Salote was shrewd, innovative and a very controlling and successful ruler of Tonga. Perhaps her greatest achievement in stabilising the kingdom was to unify the two Methodist churches. She introduced many important reforms, at the same time reviving and personally advocating the traditional arts and crafts, culture and values. She was highly acclaimed as a poet.
The diary that she kept during her visit to Britain at the time of the coronation reveals that the Salote of whom so many people were in awe, was herself in awe, of Britain and its politicians. With pride she recorded her several meetings with Churchill, and on the night that she dined at 10 Downing Street she took the opportunity to observe Churchill closely: “For the two full hours that I was there, I did not move away from the spot.” She had a clear view of him, and returned home “with great happiness”. Of the same occasion, Churchill’s biographer noted: “There was a vast Commonwealth dinner at No 10 for the visiting Prime Ministers, followed by a reception which, thanks to lavish supplies of good champagne, was far superior to normal occasions of this kind. The Queen of Tonga stole the show.”

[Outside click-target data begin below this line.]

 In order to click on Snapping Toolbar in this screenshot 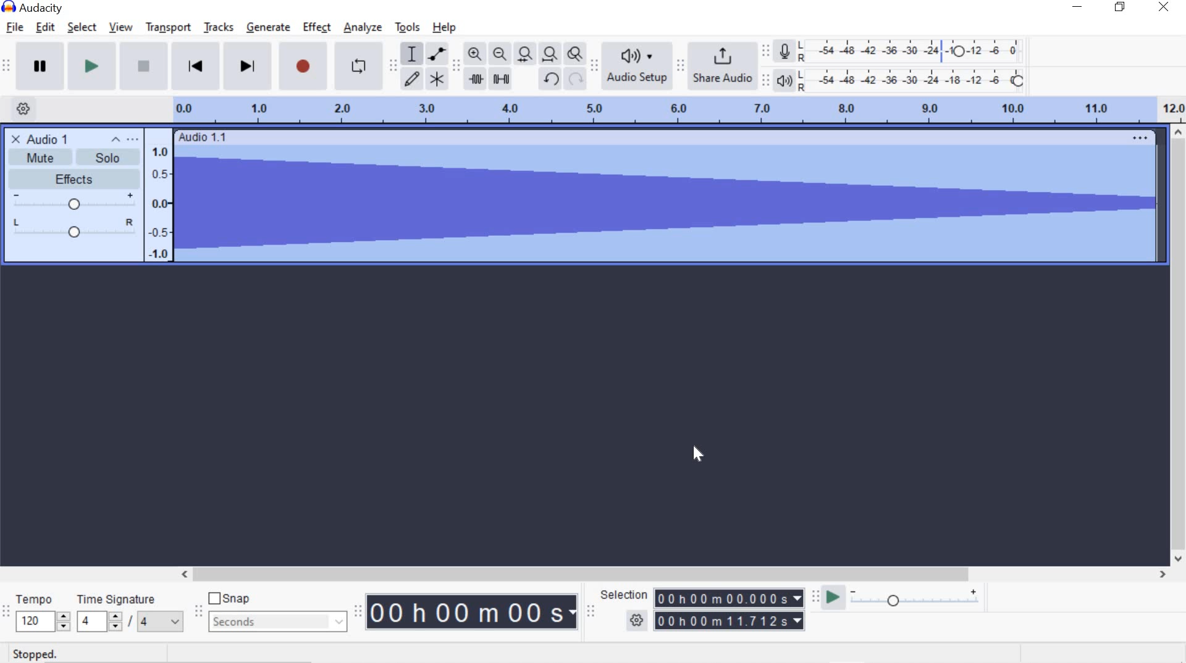, I will do `click(200, 613)`.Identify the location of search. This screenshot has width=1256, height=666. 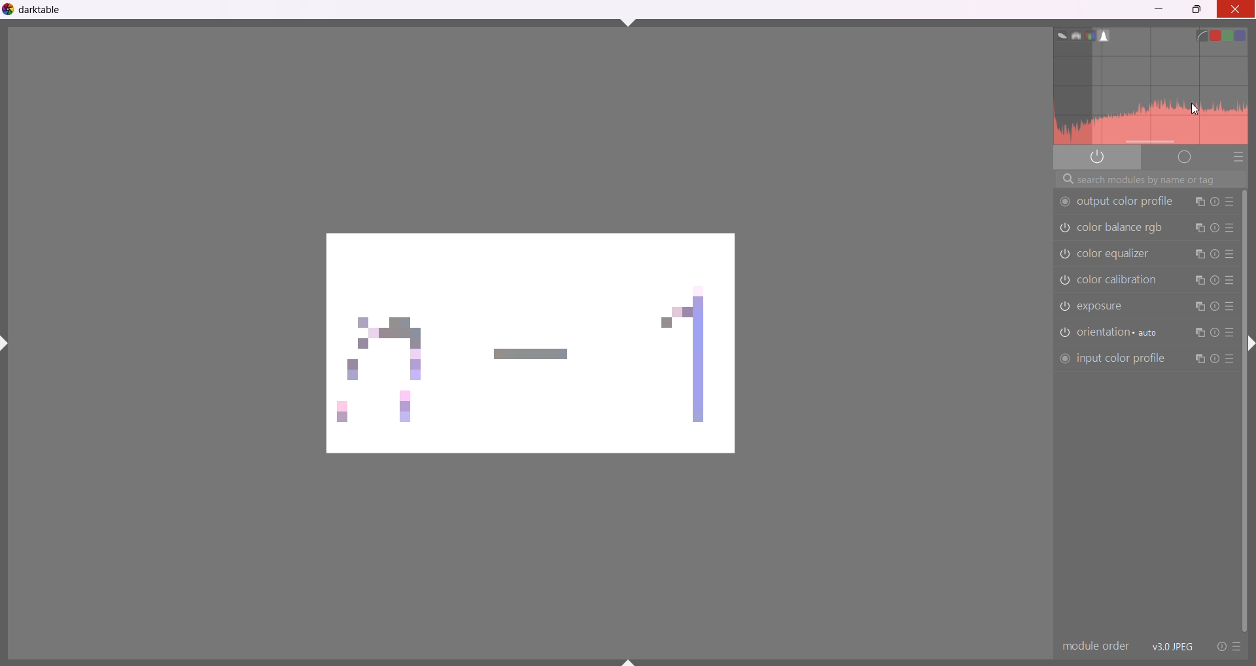
(1148, 180).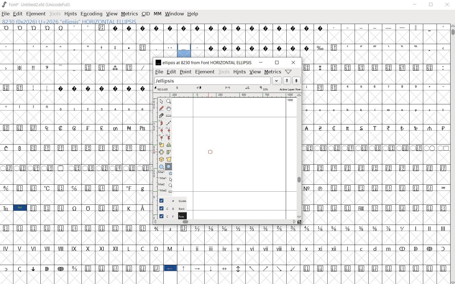 This screenshot has width=455, height=284. I want to click on SCROLLBAR, so click(453, 154).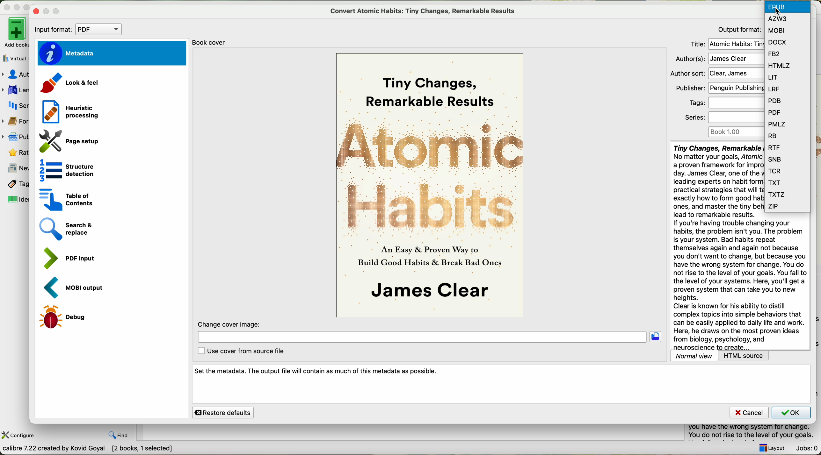 The image size is (821, 455). What do you see at coordinates (791, 413) in the screenshot?
I see `OK button` at bounding box center [791, 413].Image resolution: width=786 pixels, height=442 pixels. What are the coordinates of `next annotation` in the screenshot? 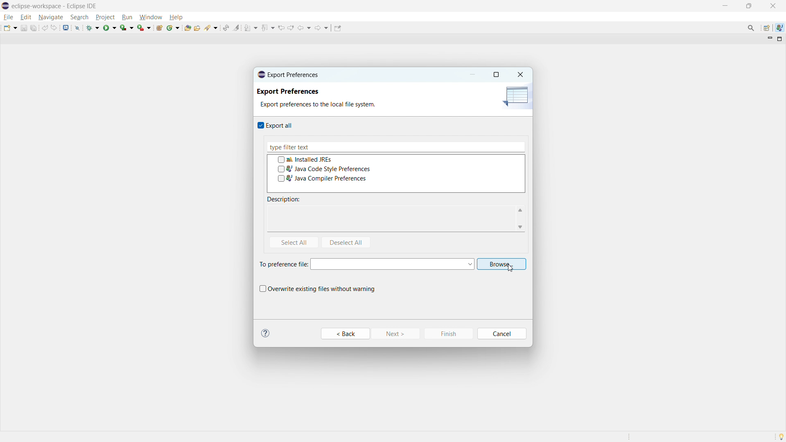 It's located at (251, 28).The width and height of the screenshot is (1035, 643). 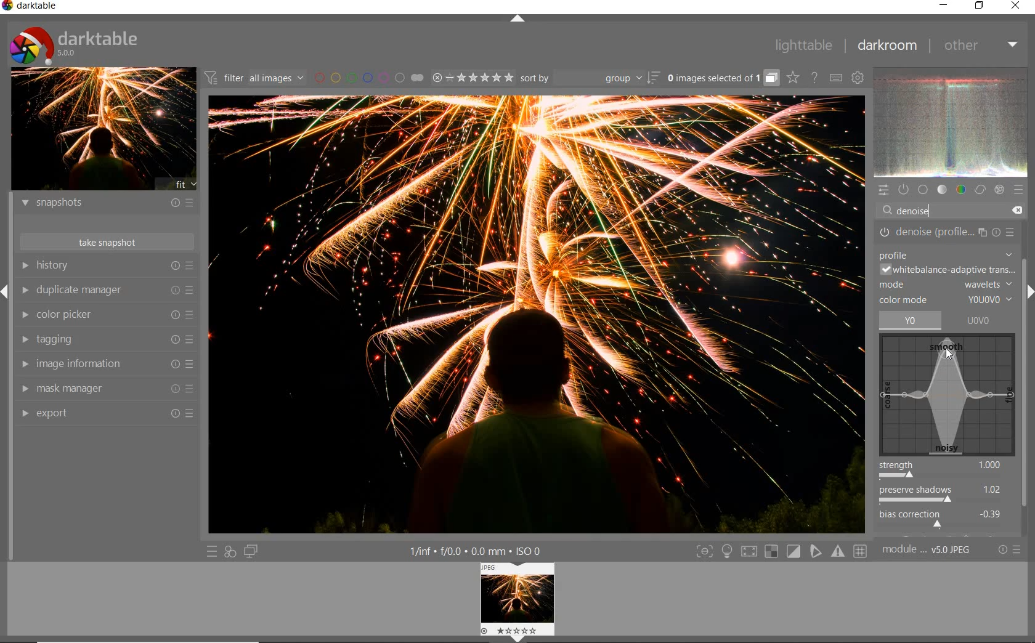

On that trip Salote took the limelight wherever she went, as she did during the coronation procession. Despite the downpour she wished to be seen by the people. Her diary records that she neglected to consult her travelling companion, a Sultan from a Malay state, when she told police to leave the hood of their coach lowered. His cries of “Roof house! Roof house!” were ignored by Her Majesty as he nearly drowned in his seat. What the public didn’t know was that she retired to bed with a chill that night and later, on the voyage home, spent most of the days resting in bed.
The public Salote is well documented in this book but there are only a few glimpses of the private person. Salote left few diaries or letters. Even those closest to her were kept at a distance, so there remains a void of information that only speculation can fill. Biographer Margaret Hixon doesn’t take us any closer to the truth. Having produced a number of works that document life in traditional communities, she may well be more comfortable collecting information than relaying it. Perhaps that is why I found this book more of a series of non-converging strands than a comprehensive biography.
Ultimately, a biographer relies on adversaries and rivals of the subject to provide a full portrait for the reader. Salote, Queen of Paradise was written with the encouragement of the Tongan royal family, which may add to the reasons why Salote comes across as a righteous but obscure figure. The biographer also notes in the prologue that some people declined to be interviewed because they so revered her memory, even 35 years after her death. If Salote had critics, they have remained silent.
There is no doubt that Salote should be esteemed and remembered for her good words and good works, but that seems to be all we will learn, at least from this publication. She remains the legend.
Judith Fyfe is a Wellington lawyer and oral historian.